Оживление Трембача угасало на глазах. Лицо его постарело и потемнело. Передо мной сидел старый, равнодушный ко всему, усталый человек.
… – Вы напрасно копаете по этому делу. Убийца арестован – вот и радуйтесь! – говорил Трембач, провожая меня до двери. – Ничего вам не найти и не узнать правды. Политическое это дело, поверьте мне. Генерал Медведев вхож был в самые высокие сферы. Лида, бывало, как смотрим новости по телевизору, говорит, вот этот – ворюга, клейма негде ставить, а этот – не лучше и так далее. А голос от ненависти аж дрожит. Это они, говорит, Вячеслава убили… Вячеслав – это муж ее, генерал Медведев. Он ее молоденьким лейтенантиком увез отсюда. Это была блестящая партия для Лиды, повезло девке. Он – из известной семьи потомственных военных, со связями, а она без отца воспитывалась, только мать и сестра старшая, бедность непролазная.
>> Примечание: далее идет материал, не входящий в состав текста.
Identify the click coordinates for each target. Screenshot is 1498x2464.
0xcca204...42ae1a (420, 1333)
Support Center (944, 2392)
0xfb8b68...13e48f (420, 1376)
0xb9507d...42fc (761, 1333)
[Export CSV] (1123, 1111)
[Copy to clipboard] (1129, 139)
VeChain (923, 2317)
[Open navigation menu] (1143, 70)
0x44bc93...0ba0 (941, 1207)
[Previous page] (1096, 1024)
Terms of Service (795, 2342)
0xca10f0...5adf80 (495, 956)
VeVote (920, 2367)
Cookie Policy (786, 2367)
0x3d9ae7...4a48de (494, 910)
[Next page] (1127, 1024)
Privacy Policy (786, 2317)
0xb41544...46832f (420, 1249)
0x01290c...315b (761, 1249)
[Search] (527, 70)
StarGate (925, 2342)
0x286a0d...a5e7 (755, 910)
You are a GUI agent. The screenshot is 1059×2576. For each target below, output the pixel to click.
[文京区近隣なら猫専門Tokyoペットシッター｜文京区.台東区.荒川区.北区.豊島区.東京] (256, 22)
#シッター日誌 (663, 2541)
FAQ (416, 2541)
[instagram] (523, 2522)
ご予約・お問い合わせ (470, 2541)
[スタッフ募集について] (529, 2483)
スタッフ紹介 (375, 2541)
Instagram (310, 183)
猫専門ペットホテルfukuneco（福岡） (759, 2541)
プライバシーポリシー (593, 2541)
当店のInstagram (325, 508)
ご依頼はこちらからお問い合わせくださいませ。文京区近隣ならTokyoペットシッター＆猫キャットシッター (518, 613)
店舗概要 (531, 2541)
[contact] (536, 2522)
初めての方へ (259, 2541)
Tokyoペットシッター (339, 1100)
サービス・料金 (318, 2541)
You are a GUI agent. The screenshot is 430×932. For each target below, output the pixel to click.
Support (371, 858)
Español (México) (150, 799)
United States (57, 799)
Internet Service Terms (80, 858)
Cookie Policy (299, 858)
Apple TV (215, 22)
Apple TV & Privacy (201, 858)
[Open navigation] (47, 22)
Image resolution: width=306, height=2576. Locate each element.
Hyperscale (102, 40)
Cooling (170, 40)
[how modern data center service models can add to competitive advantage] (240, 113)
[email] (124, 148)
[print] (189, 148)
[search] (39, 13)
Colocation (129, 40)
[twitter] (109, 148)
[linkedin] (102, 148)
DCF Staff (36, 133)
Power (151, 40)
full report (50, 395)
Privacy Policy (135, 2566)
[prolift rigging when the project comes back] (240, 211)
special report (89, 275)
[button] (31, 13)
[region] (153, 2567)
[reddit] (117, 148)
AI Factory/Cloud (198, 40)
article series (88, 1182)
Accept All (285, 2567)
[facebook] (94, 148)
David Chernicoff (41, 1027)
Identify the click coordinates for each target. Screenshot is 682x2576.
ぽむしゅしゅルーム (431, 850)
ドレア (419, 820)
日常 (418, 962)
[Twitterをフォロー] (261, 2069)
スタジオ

Слухи были, что ему другую невесту прочили, своего круга, да он Лиду встретил, она и не упустила свой шанс. Я, говорит, их всех могу в одночасье уничтожить. И запросто могла, не боялась ни грома, ни тучи.
* * *Добравшись домой, я поспешно сняла пальто, босиком побежала на кухню. Щелкнула кнопкой электрочайника, уселась на табуретку и задумалась.
Голова шла кругом: убийство Симкина, Петр Петрович Трембач с его странными речами… Пророчества о смерти доморощенной ведьмы Эллы…
Подруга детства Элла, кошка драная и прорицательница, предсказала смерть всей компании, и двоих уже нет, оба погибли неестественной смертью. Аркаша утонул, Медведева убита. Остались Трембач и сама Элла. Трембач нервничает и боится, это видно невооруженным взглядом… Чего? Предсказания? Называет себя материалистом, а сам боится. Я рассеянно намазывала хлеб маслом, рассеянно отхлебывала кофе из глиняной чашки, не замечая, что кофе не сладок – о сахаре я забыла напрочь, и чувствовала растущее беспокойство. Неужели… предсказание работает?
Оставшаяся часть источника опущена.